I suppose that I do expect the things that a person imagines to make some degree of logical sense, considering that logic itself is a product of the human mind.

Why should you expect that what a person imagines is by default, logical given that it is possible to conceive of illogical things? When asleep the mind mostly conceives of illogical things. Added to the illogical things that the mind infers while awake, you could argue that we spend more time engaging with illogical concepts that logical concepts given that most logical concepts, even if we do not fully understand the reasoning behind them are self evident (and often rooted in material experiences/sequelae/needs) and don't require much thought.
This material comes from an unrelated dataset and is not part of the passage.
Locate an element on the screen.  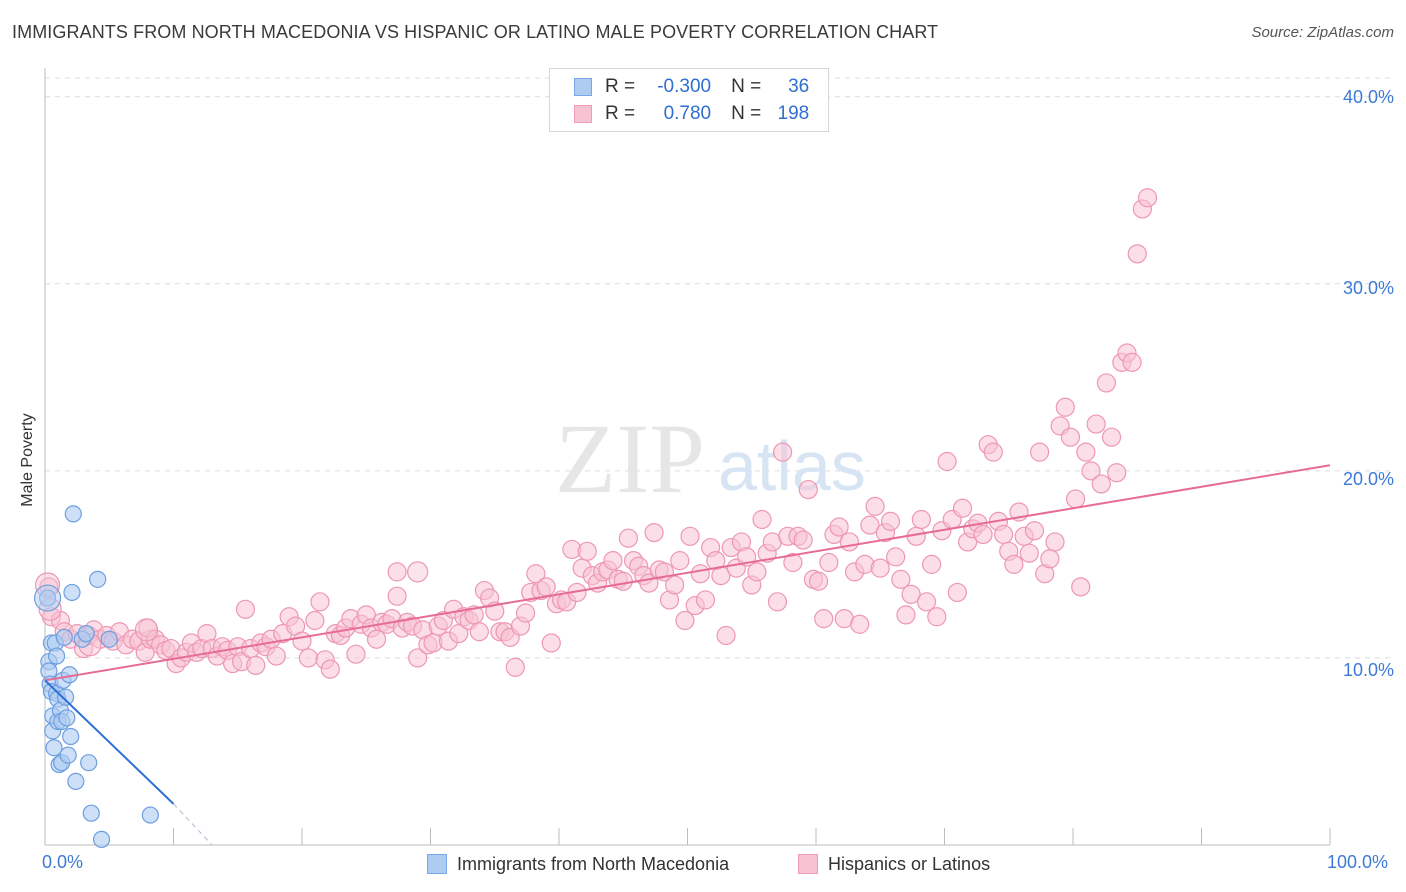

Logic is also inferred. If the inference is, to give two extreme examples based on fleeting or embedded schizotypal or autistic traits, then on what basis is one concept more logical or illogical than the other? They exist within their own fields of reference. If someone says 'the mountain does not move' then that is a logical statement. It is also an illogical statement as the mountain, in respect to say the Milky Way, just moves an almost inconceivable amount slower than a jet plane.

Why should logic have anything to do with what a person imagines? 'Logic' may infer a god (or no god); deism is not entirely outside of the realms of logical inference, but one would expect that logic would also infer one outcome from that, as opposed to so many competing notions of god that not only does every person hold a different notion from the next person, but may hold different, overlapping or competing notions of god within themselves.